Even though the model is probabilistic, it assumes that the learning process is strictly equitable in the meaning that all learners are equivalent in terms of their initial skill levels, and also in the way they improve their level. As it is impossible to set up in a sustainable way such a strict process in real life, the agent-based modelling approach is one possibility to explore intrinsic properties of a peer learning strategy while eliminating confounding factors related to individual characteristics.

Although the value of peer learning is now recognised and its practical implications have already been considered [1, 34], it is still important that models and computational simulations suggest ways in which learning strategies can be put into practice. A crucial parameter that controls the exclusion phenomenon is the level gap that represents the acceptable skill level difference allowing one learner to help another. On this basis, the simulations produced some tangible results:

  • there is an optimal value for the level gap to avoid exclusion; but, as this occurs at the expense of the mean learning-time, a dilemma arises: one could be tempted to prioritize global performance, and thus risk leaving some learners in the lurch, or, conversely, avoid excluding learners at the cost of diminishing the global performance;

  • to prevent exclusion, a learner should never seek peers whose skill level is exactly one level above his own;

  • all other things being equal, the exclusion phenomenon is more pronounced with a scale-free than a lattice network;

  • In a scale-free network the hubs play a central role in the way knowledge spreads among learners and this role can be adequately monitored by means of the level gap.

The results presented in this paper open some perspectives for future works:

  • First, the impact of static characteristics such as the definition of “acceptable peers” and the p and q probabilities needs to be examined in more detail; for example, one could relax the constraint on the uniqueness of the parameters p, q and \(\delta \) (i.e. rather consider distributions of values over the population).

  • The successive attempts to learn something depend on the previous ones, the second time you deal with a homework you do not start from scratch because you already have thought about it; to take this phenomenon into account the probability p should be a decreasing function of the number of steps.

  • Although the \({\mathcal {F}}PL\) model allows reciprocal peer learning—i.e. all agents are learners, and all may potentially help another neighbour as peer—situations including teacher or pedagogical virtual agent interactions need to be considered [9, 24, 30]. The two dynamics are complementary and should interact in synergy.

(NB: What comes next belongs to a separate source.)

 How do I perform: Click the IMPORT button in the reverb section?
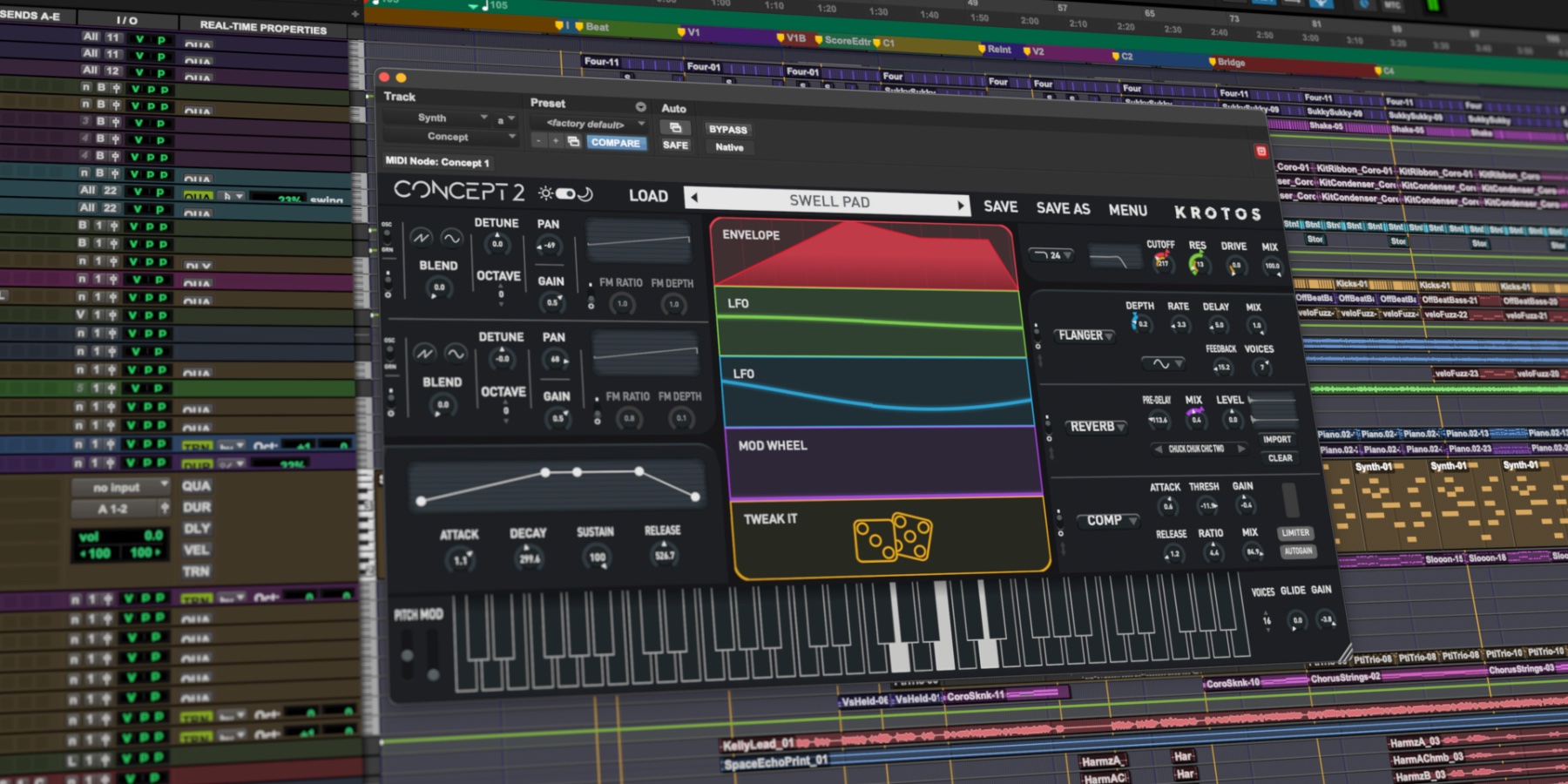pos(1277,439)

  • Because in the real world agents are non homogeneous, it would be interesting to compare the results with some heterogeneity (for instance, a Gaussian or a Poisson distribution for the initial level of agents) and discuss as the latter will impact the outcome.

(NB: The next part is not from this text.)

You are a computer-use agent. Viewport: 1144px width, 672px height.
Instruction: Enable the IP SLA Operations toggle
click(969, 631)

  • Although here a simple scale-free network is used, in future work it will be useful to study the influence of the \(\gamma \) parameter and the presence of loops in the network.

  • More broadly, one of the interests of these results is to suggest ways for real learning strategies that make it possible to control the deleterious effect of dropping out while improving the overall performance of the learning process. From this perspective, what should serve as a guideline is individualization for micro-decisions and real-time adaptability for the learning network. Beyond the approaches which consist in favouring individuals in difficulty and/or slowing down the most advanced, this could be done by individualizing and managing the learning gap \(\delta \), for example, by correlating it to individual degree and/or level. In the same way, the learning network could usefully evolve under impetus and/or advice from educators through the implementation of a dynamic relocation strategy of the learners [19].